* begin PROVIDED INFORMATION *

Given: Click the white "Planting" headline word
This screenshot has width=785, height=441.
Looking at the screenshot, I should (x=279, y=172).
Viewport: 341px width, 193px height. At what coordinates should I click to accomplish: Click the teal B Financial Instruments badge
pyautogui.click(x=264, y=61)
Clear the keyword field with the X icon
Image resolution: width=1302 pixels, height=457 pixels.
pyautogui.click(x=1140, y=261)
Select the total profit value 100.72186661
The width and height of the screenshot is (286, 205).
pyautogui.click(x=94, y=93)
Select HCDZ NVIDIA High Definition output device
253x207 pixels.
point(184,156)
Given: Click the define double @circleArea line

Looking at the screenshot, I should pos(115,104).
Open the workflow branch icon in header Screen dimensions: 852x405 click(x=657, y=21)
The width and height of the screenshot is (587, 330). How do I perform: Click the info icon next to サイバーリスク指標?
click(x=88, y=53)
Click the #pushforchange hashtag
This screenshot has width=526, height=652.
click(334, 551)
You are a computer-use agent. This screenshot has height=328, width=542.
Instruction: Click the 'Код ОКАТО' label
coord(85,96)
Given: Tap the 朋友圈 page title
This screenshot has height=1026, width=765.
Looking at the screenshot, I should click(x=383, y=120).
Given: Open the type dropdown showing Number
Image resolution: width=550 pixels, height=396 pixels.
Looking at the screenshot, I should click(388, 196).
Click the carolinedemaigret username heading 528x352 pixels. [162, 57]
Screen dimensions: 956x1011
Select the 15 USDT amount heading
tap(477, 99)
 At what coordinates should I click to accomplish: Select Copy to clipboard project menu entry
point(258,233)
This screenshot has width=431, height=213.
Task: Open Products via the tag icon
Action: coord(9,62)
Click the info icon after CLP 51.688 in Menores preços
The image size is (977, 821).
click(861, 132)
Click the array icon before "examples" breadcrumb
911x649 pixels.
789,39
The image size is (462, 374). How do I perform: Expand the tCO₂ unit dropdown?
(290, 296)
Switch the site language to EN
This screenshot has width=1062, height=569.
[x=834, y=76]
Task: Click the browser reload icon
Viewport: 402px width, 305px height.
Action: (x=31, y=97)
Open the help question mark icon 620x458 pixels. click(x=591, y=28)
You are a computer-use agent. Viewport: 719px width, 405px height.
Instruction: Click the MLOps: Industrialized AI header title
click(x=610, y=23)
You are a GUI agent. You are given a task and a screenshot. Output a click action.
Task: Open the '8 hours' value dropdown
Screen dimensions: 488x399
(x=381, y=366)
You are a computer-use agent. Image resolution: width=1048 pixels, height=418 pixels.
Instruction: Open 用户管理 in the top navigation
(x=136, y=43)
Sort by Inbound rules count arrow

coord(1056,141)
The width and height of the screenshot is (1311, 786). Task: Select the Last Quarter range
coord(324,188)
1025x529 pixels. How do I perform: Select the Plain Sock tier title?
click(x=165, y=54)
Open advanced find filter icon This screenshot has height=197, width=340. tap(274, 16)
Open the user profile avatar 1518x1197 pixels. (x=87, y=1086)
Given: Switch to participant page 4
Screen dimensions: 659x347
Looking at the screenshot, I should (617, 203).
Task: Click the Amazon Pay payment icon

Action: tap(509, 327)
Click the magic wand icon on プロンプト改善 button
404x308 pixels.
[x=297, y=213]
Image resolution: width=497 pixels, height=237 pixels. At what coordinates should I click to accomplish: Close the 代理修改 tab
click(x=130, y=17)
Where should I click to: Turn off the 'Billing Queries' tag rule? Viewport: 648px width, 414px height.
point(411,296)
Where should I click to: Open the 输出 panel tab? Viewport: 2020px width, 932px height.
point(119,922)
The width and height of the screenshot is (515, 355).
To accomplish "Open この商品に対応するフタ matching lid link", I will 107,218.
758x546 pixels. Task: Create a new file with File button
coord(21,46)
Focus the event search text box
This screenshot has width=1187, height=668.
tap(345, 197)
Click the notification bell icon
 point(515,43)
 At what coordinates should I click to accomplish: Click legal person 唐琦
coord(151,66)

* end PROVIDED INFORMATION *

TASK PROMPT:
Put every line of the material above into a Markdown table with a Row column for its number and a Line column for its text, leaving out blank lines.

THE REPLY:
| Row | Line |
|---|---|
| 1 | Given: Click the white "Planting" headline word |
| 2 | This screenshot has width=785, height=441. |
| 3 | Looking at the screenshot, I should (x=279, y=172). |
| 4 | Viewport: 341px width, 193px height. At what coordinates should I click to accomplish: Click the teal B Financial Instruments badge |
| 5 | pyautogui.click(x=264, y=61) |
| 6 | Clear the keyword field with the X icon |
| 7 | Image resolution: width=1302 pixels, height=457 pixels. |
| 8 | pyautogui.click(x=1140, y=261) |
| 9 | Select the total profit value 100.72186661 |
| 10 | The width and height of the screenshot is (286, 205). |
| 11 | pyautogui.click(x=94, y=93) |
| 12 | Select HCDZ NVIDIA High Definition output device |
| 13 | 253x207 pixels. |
| 14 | point(184,156) |
| 15 | Given: Click the define double @circleArea line |
| 16 | Looking at the screenshot, I should pos(115,104). |
| 17 | Open the workflow branch icon in header Screen dimensions: 852x405 click(x=657, y=21) |
| 18 | The width and height of the screenshot is (587, 330). How do I perform: Click the info icon next to サイバーリスク指標? |
| 19 | click(x=88, y=53) |
| 20 | Click the #pushforchange hashtag |
| 21 | This screenshot has width=526, height=652. |
| 22 | click(334, 551) |
| 23 | You are a computer-use agent. This screenshot has height=328, width=542. |
| 24 | Instruction: Click the 'Код ОКАТО' label |
| 25 | coord(85,96) |
| 26 | Given: Tap the 朋友圈 page title |
| 27 | This screenshot has height=1026, width=765. |
| 28 | Looking at the screenshot, I should click(x=383, y=120). |
| 29 | Given: Open the type dropdown showing Number |
| 30 | Image resolution: width=550 pixels, height=396 pixels. |
| 31 | Looking at the screenshot, I should click(388, 196). |
| 32 | Click the carolinedemaigret username heading 528x352 pixels. [162, 57] |
| 33 | Screen dimensions: 956x1011 |
| 34 | Select the 15 USDT amount heading |
| 35 | tap(477, 99) |
| 36 |  At what coordinates should I click to accomplish: Select Copy to clipboard project menu entry |
| 37 | point(258,233) |
| 38 | This screenshot has width=431, height=213. |
| 39 | Task: Open Products via the tag icon |
| 40 | Action: coord(9,62) |
| 41 | Click the info icon after CLP 51.688 in Menores preços |
| 42 | The image size is (977, 821). |
| 43 | click(861, 132) |
| 44 | Click the array icon before "examples" breadcrumb |
| 45 | 911x649 pixels. |
| 46 | 789,39 |
| 47 | The image size is (462, 374). How do I perform: Expand the tCO₂ unit dropdown? |
| 48 | (290, 296) |
| 49 | Switch the site language to EN |
| 50 | This screenshot has width=1062, height=569. |
| 51 | [x=834, y=76] |
| 52 | Task: Click the browser reload icon |
| 53 | Viewport: 402px width, 305px height. |
| 54 | Action: (x=31, y=97) |
| 55 | Open the help question mark icon 620x458 pixels. click(x=591, y=28) |
| 56 | You are a computer-use agent. Viewport: 719px width, 405px height. |
| 57 | Instruction: Click the MLOps: Industrialized AI header title |
| 58 | click(x=610, y=23) |
| 59 | You are a GUI agent. You are given a task and a screenshot. Output a click action. |
| 60 | Task: Open the '8 hours' value dropdown |
| 61 | Screen dimensions: 488x399 |
| 62 | (x=381, y=366) |
| 63 | You are a computer-use agent. Image resolution: width=1048 pixels, height=418 pixels. |
| 64 | Instruction: Open 用户管理 in the top navigation |
| 65 | (x=136, y=43) |
| 66 | Sort by Inbound rules count arrow |
| 67 | coord(1056,141) |
| 68 | The width and height of the screenshot is (1311, 786). Task: Select the Last Quarter range |
| 69 | coord(324,188) |
| 70 | 1025x529 pixels. How do I perform: Select the Plain Sock tier title? |
| 71 | click(x=165, y=54) |
| 72 | Open advanced find filter icon This screenshot has height=197, width=340. tap(274, 16) |
| 73 | Open the user profile avatar 1518x1197 pixels. (x=87, y=1086) |
| 74 | Given: Switch to participant page 4 |
| 75 | Screen dimensions: 659x347 |
| 76 | Looking at the screenshot, I should (617, 203). |
| 77 | Task: Click the Amazon Pay payment icon |
| 78 | Action: tap(509, 327) |
| 79 | Click the magic wand icon on プロンプト改善 button |
| 80 | 404x308 pixels. |
| 81 | [x=297, y=213] |
| 82 | Image resolution: width=497 pixels, height=237 pixels. At what coordinates should I click to accomplish: Close the 代理修改 tab |
| 83 | click(x=130, y=17) |
| 84 | Where should I click to: Turn off the 'Billing Queries' tag rule? Viewport: 648px width, 414px height. |
| 85 | point(411,296) |
| 86 | Where should I click to: Open the 输出 panel tab? Viewport: 2020px width, 932px height. |
| 87 | point(119,922) |
| 88 | The width and height of the screenshot is (515, 355). |
| 89 | To accomplish "Open この商品に対応するフタ matching lid link", I will 107,218. |
| 90 | 758x546 pixels. Task: Create a new file with File button |
| 91 | coord(21,46) |
| 92 | Focus the event search text box |
| 93 | This screenshot has width=1187, height=668. |
| 94 | tap(345, 197) |
| 95 | Click the notification bell icon |
| 96 |  point(515,43) |
| 97 |  At what coordinates should I click to accomplish: Click legal person 唐琦 |
| 98 | coord(151,66) |